Data Block Start
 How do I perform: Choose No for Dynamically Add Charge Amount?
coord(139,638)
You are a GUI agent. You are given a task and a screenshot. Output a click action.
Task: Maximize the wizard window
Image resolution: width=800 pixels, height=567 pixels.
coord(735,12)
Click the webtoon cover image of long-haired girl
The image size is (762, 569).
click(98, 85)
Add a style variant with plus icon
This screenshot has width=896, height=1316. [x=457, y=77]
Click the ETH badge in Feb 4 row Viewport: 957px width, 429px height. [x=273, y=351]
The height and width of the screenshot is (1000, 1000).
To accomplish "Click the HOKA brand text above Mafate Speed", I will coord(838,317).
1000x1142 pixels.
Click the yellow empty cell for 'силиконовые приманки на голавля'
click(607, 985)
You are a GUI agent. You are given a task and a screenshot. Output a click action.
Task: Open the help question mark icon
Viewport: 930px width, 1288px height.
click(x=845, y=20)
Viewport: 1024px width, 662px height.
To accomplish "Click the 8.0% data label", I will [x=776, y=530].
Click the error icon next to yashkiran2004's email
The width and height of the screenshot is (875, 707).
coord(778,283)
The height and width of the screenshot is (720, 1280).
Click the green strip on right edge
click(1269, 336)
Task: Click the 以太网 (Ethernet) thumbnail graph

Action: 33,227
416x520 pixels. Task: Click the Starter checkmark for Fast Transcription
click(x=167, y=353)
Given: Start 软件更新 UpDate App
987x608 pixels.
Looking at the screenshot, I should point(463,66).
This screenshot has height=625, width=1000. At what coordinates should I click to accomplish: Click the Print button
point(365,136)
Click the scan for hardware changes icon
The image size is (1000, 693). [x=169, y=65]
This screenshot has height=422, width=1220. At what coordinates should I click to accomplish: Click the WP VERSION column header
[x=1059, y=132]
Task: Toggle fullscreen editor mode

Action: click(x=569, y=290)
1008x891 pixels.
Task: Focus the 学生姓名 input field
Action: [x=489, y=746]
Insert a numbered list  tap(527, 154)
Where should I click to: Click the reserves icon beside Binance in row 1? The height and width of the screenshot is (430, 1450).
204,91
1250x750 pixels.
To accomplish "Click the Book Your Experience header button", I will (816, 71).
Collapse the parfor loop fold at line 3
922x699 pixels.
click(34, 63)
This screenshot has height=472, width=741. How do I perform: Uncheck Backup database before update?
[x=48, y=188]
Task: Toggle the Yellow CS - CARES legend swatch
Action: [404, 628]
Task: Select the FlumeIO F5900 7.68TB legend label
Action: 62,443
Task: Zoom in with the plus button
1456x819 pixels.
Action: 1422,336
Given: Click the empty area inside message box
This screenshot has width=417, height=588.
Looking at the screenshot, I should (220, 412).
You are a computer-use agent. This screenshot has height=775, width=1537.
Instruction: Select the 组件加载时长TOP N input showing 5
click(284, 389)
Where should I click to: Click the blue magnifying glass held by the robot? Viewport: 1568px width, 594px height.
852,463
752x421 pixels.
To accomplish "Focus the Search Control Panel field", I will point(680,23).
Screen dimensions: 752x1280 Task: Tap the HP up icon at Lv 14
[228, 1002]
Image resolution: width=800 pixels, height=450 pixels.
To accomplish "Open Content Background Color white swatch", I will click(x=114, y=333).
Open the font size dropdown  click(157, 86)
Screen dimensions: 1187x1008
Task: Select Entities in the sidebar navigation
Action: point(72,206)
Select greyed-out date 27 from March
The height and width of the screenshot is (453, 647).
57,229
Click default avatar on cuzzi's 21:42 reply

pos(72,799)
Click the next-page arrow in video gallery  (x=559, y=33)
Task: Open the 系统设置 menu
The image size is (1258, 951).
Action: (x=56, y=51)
Data Block End
To do ->
Please set down the material above once more, word for word.

Solution for this exercise ->
 How do I perform: Choose No for Dynamically Add Charge Amount?
coord(139,638)
You are a GUI agent. You are given a task and a screenshot. Output a click action.
Task: Maximize the wizard window
Image resolution: width=800 pixels, height=567 pixels.
coord(735,12)
Click the webtoon cover image of long-haired girl
The image size is (762, 569).
click(98, 85)
Add a style variant with plus icon
This screenshot has width=896, height=1316. [x=457, y=77]
Click the ETH badge in Feb 4 row Viewport: 957px width, 429px height. [x=273, y=351]
The height and width of the screenshot is (1000, 1000).
To accomplish "Click the HOKA brand text above Mafate Speed", I will coord(838,317).
1000x1142 pixels.
Click the yellow empty cell for 'силиконовые приманки на голавля'
click(607, 985)
You are a GUI agent. You are given a task and a screenshot. Output a click action.
Task: Open the help question mark icon
Viewport: 930px width, 1288px height.
click(x=845, y=20)
Viewport: 1024px width, 662px height.
To accomplish "Click the 8.0% data label", I will [x=776, y=530].
Click the error icon next to yashkiran2004's email
The width and height of the screenshot is (875, 707).
coord(778,283)
The height and width of the screenshot is (720, 1280).
Click the green strip on right edge
click(1269, 336)
Task: Click the 以太网 (Ethernet) thumbnail graph

Action: 33,227
416x520 pixels. Task: Click the Starter checkmark for Fast Transcription
click(x=167, y=353)
Given: Start 软件更新 UpDate App
987x608 pixels.
Looking at the screenshot, I should point(463,66).
This screenshot has height=625, width=1000. At what coordinates should I click to accomplish: Click the Print button
point(365,136)
Click the scan for hardware changes icon
The image size is (1000, 693). [x=169, y=65]
This screenshot has height=422, width=1220. At what coordinates should I click to accomplish: Click the WP VERSION column header
[x=1059, y=132]
Task: Toggle fullscreen editor mode

Action: click(x=569, y=290)
1008x891 pixels.
Task: Focus the 学生姓名 input field
Action: [x=489, y=746]
Insert a numbered list  tap(527, 154)
Where should I click to: Click the reserves icon beside Binance in row 1? The height and width of the screenshot is (430, 1450).
204,91
1250x750 pixels.
To accomplish "Click the Book Your Experience header button", I will (816, 71).
Collapse the parfor loop fold at line 3
922x699 pixels.
click(34, 63)
This screenshot has height=472, width=741. How do I perform: Uncheck Backup database before update?
[x=48, y=188]
Task: Toggle the Yellow CS - CARES legend swatch
Action: [404, 628]
Task: Select the FlumeIO F5900 7.68TB legend label
Action: 62,443
Task: Zoom in with the plus button
1456x819 pixels.
Action: 1422,336
Given: Click the empty area inside message box
This screenshot has width=417, height=588.
Looking at the screenshot, I should (220, 412).
You are a computer-use agent. This screenshot has height=775, width=1537.
Instruction: Select the 组件加载时长TOP N input showing 5
click(284, 389)
Where should I click to: Click the blue magnifying glass held by the robot? Viewport: 1568px width, 594px height.
852,463
752x421 pixels.
To accomplish "Focus the Search Control Panel field", I will point(680,23).
Screen dimensions: 752x1280 Task: Tap the HP up icon at Lv 14
[228, 1002]
Image resolution: width=800 pixels, height=450 pixels.
To accomplish "Open Content Background Color white swatch", I will click(x=114, y=333).
Open the font size dropdown  click(157, 86)
Screen dimensions: 1187x1008
Task: Select Entities in the sidebar navigation
Action: point(72,206)
Select greyed-out date 27 from March
The height and width of the screenshot is (453, 647).
57,229
Click default avatar on cuzzi's 21:42 reply

pos(72,799)
Click the next-page arrow in video gallery  (x=559, y=33)
Task: Open the 系统设置 menu
The image size is (1258, 951).
Action: (x=56, y=51)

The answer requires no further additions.